Monday, 18 February 2013

False fleeting perjur'd Clarence


Today is the 535th anniversary of the execution at the age of twenty eight in the Tower of London of George Duke of Clarence following his conviction for treason in a court presided over by his brother King Edward IV. Such appears to have been the stage management of this trial that it was deemed necessary to destroy the official record of it, and we are dependent upon reports from the Croyland chronicler for what we know of it. The Duke was buried with his wife, who had died in 1476, at Tewkesbury abbey. Clarence's downfall may well be seen as the begining of the implosion of the House of York that culminated in Bosworth and the destruction of the family.

Michael Hicks, who has written a typically balanced and well researched biography of the Duke in False Fleeting Perjur'd: George Duke of  Clarence 1449-1478, also wrote the Oxford DNB life of Duke George which can be read here.There is another online life of Clarence here which contains other biographical links. There is an online piece about the Duke's downfall, written from a Ricardian standpoint, here, which contains additional interesting information.

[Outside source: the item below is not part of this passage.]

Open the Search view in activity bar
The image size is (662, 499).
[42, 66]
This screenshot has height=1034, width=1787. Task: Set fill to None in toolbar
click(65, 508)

http://upload.wikimedia.org/wikipedia/commons/thumb/8/8b/George_Plantagenet,_Duke_of_Clarence.jpg/200px-George_Plantagenet,_Duke_of_Clarence.jpg

George, Duke of Clarence

A detail from a late sixteenth or early seventeenth century painting from a series of the Constables of Queenborough Castle in Kent. It may derive from a lost contemporary portrait of the Duke.

Image:Wikipedia

The story of Clarence being drowned in a butt of malmsey is nearly contemporary with his death, and his daughter, Bl.Margaret Pole, wore a small barrel on a bracelet, presumably as a reminder of her father's fate. The best explanation I have seen is that he was drowned in a bath tub made out of a vat which had held malmsey - perhaps King Edward recoiled from literally spilling his brother's blood, and opted for drowning as a means of execution.

The Duchy of Clarence is one of the oldest royal Dukedoms, first bestowed in 1362, and deriving its name from the lands of the Clare inheritance - a point brought out at the town of Clare in Suffolk. It is not a particularly auspicious title - of the five Dukes none has left a male heir who has been able to inherit the title.